Para comprobar si chupar la nuez entera podía liberar sus sustancias neuroactivas sin necesidad de triturarla o añadir cal, los científicos realizaron experimentos en laboratorio sumergiendo nueces intactas de palmeras Areca en solución salina. Los resultados demostraron que mantener la nuez entera en la cavidad oral libera cantidades suficientes de arecolina —el principal alcaloide neuroactivo de la planta— para activar los receptores colinérgicos muscarínicos del cerebro y estimular una salivación abundante.

Asimismo, mediante espectrometría de masas (LC-MS) aplicada a los dientes antiguos, el equipo confirmó la presencia directa de residuos químicos de arecolina en la dentadura de ambos cazadores-recolectores. También detectaron compuestos aromáticos característicos de las hojas de Piper betle, lo que sugiere que estas plantas se consumían por separado como saborizantes o por sus propiedades medicinales.

Posturas para chupar la nuez de betel (Science Advances)
Posturas para chupar la nuez de betel (Science Advances)

Una medicina que terminó en adicción

Los investigadores del estudio señalan que la arecolina posee propiedades analgésicas demostradas.
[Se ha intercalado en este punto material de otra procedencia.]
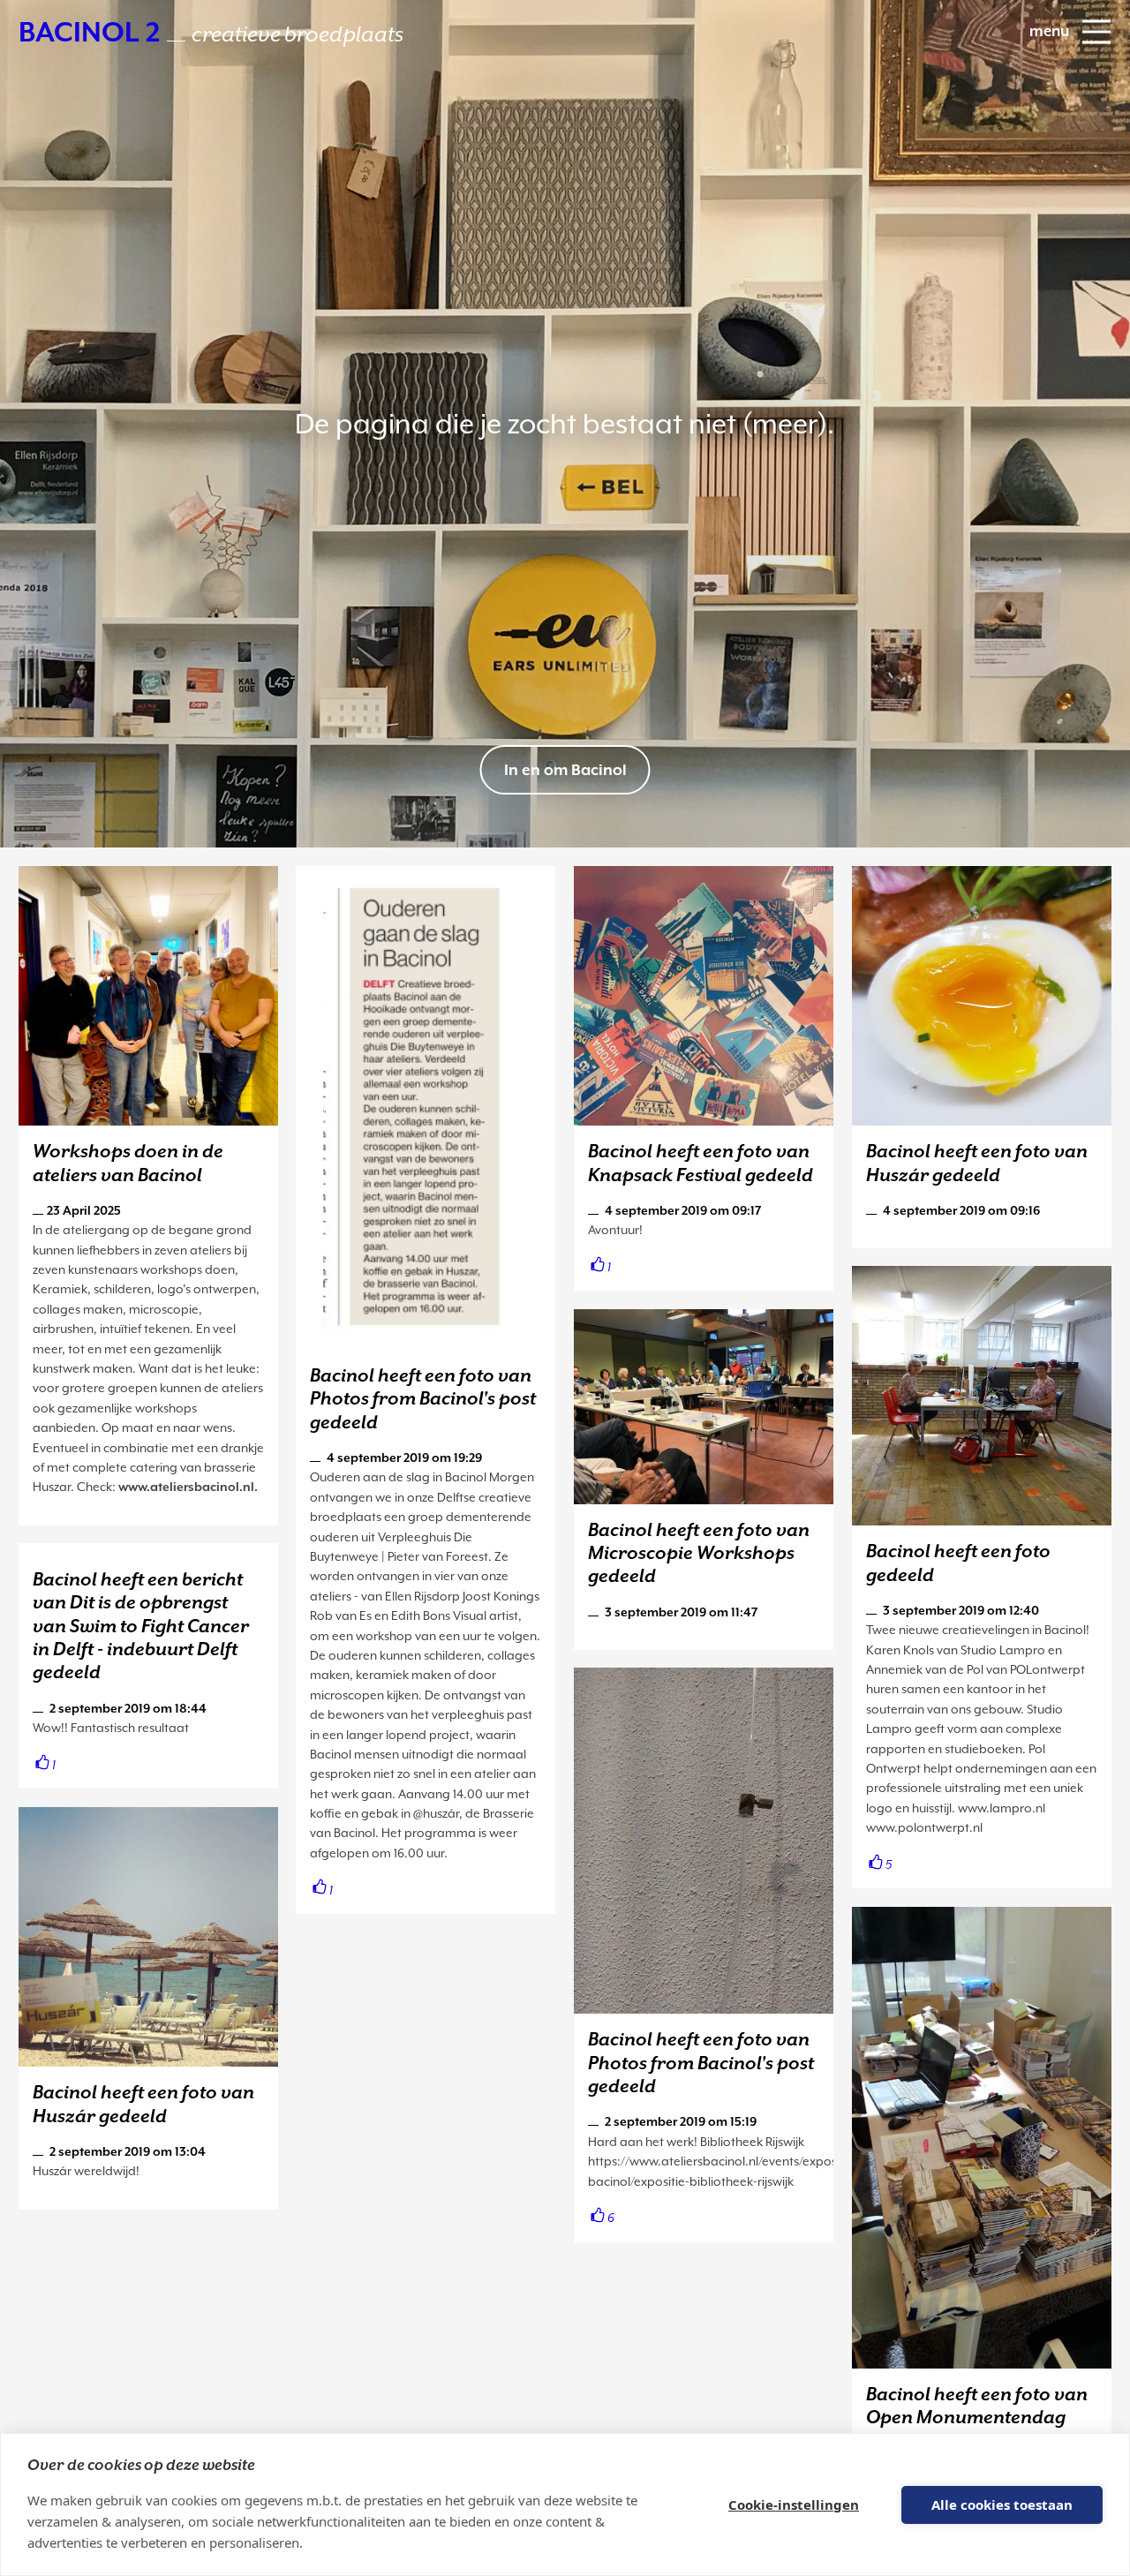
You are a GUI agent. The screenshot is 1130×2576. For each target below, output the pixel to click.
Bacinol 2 (211, 32)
Dado que los restos dentales de ambos individuos reflejaban una salud bucal muy deteriorada por enfermedad periodontal y la exposición de la pulpa dental, los científicos plantean que los forrajeros comenzaron a chupar las nueces para aliviar el dolor de muelas.

Los autores explican que los cazadores cayeron en un círculo vicioso en el que chupar nueces de betel para aliviar el dolor terminó convirtiéndose en una adicción compulsiva a medida que el daño dental empeoraba por la abrasión continua del objeto en la boca.
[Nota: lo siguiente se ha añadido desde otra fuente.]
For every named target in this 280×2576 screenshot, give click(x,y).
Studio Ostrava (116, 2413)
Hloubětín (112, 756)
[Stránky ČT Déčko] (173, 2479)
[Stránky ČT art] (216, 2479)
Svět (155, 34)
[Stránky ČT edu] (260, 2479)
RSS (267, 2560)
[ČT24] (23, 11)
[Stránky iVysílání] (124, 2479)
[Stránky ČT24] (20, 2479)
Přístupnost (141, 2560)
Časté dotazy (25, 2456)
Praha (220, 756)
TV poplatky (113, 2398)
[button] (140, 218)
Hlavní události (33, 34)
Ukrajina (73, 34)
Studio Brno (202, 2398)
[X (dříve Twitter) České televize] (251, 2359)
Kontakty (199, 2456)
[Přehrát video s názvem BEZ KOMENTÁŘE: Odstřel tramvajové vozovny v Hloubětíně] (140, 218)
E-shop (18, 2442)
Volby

Este descubrimiento cambia la cronología del consumo de drogas en la historia humana. Y es que la investigación demuestra que la succión de nuez de betel ya estaba asentada entre grupos forrajeros hace entre 25.000 y 16.000 años, mucho antes de la aparición de la agricultura. Un dato que demuestra que la búsqueda de sustancias psicoactivas y la gestión de sus consecuencias físicas acompañan a nuestra especie desde el Pleistoceno tardío.